COSA FARE:
Puoi ricopiare fedelmente, dal brano sul giallo di Van Gogh, tutto ciò che va da "E ricordo pure" giù fino a "marcandolo a uomo."?

BRANO SCELTO:
"""

Una gioia imponente, intensa, irrefrenabile, sfuggente, è gialla.
È giallo cromo di Van Gogh. Posso ancora richiamare dentro di me la gioia potente che ho provato al Van Gogh Museum ad Amsterdam.
E ricordo pure un gruppo di ragazzi che, a giudicare dagli occhi rossi crinati, dovevano essersi attardati più di me nei coffee shop prima della visita al museo. Uno di loro, che poi mi disse essere un writer, continuava a superare la striscia sul pavimento, davanti ai quadri. Voleva osservare da vicinissimo le pennellate convulse, dense, che aveva dato Vincent. Difficile accorgersi di quelle pennellate dalle riproduzioni dei suoi dipinti. Solo che quella striscia era lì per terra per non essere oltrepassata, ed ogni volta che ciò avveniva, partiva un breve segnale acustico e compariva una hostess con una divisa stile secondino, alta due metri e del peso di cento Kg circa. Al quarto o quinto segnale acustico, seguiti da altrettanti avvertimenti a voce, la hostess si era piazzata dietro il writer, con le mani incrociate dietro, marcandolo a uomo.
Sono grata al writer per aver superato la linea e avermi fatto notare quelle pennellate emozionate. Quella è stata una visita al museo di quelle che quando esci è davvero cambiato qualcosa rispetto a quando sei entrato. L’arte deve rivelare, essere epifania.

"""

RIGHE DI DATI:

"""

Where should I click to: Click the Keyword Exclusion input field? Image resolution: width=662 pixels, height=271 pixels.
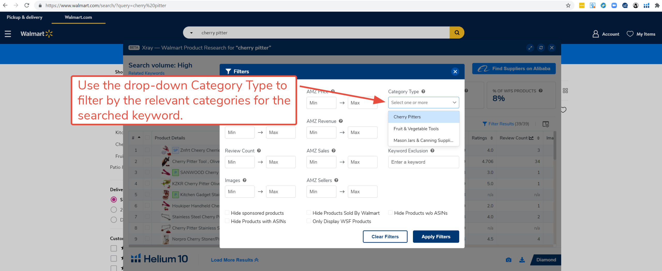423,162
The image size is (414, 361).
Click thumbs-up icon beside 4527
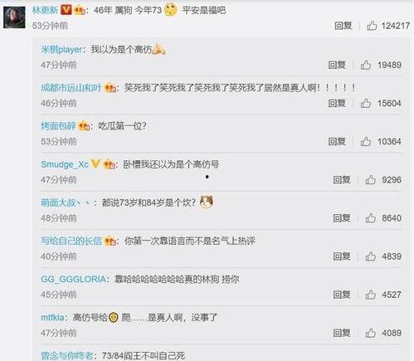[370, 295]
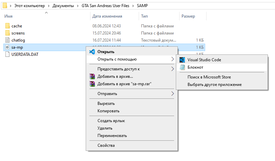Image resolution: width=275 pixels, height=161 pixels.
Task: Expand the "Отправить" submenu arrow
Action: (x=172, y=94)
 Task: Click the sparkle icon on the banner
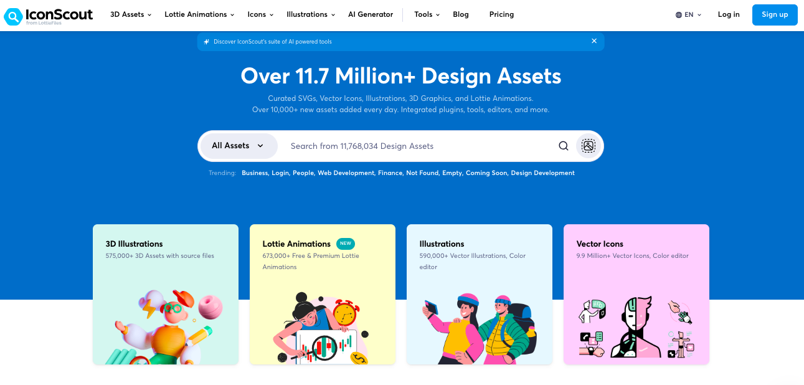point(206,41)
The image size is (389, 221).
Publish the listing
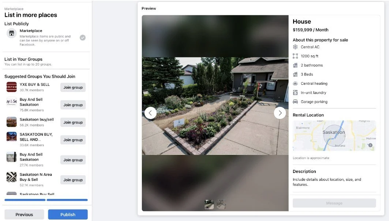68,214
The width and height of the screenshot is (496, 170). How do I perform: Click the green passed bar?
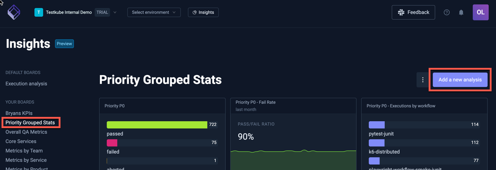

"""

RISPOSTA QUI SOTTO:
E ricordo pure un gruppo di ragazzi che, a giudicare dagli occhi rossi crinati, dovevano essersi attardati più di me nei coffee shop prima della visita al museo. Uno di loro, che poi mi disse essere un writer, continuava a superare la striscia sul pavimento, davanti ai quadri. Voleva osservare da vicinissimo le pennellate convulse, dense, che aveva dato Vincent. Difficile accorgersi di quelle pennellate dalle riproduzioni dei suoi dipinti. Solo che quella striscia era lì per terra per non essere oltrepassata, ed ogni volta che ciò avveniva, partiva un breve segnale acustico e compariva una hostess con una divisa stile secondino, alta due metri e del peso di cento Kg circa. Al quarto o quinto segnale acustico, seguiti da altrettanti avvertimenti a voce, la hostess si era piazzata dietro il writer, con le mani incrociate dietro, marcandolo a uomo.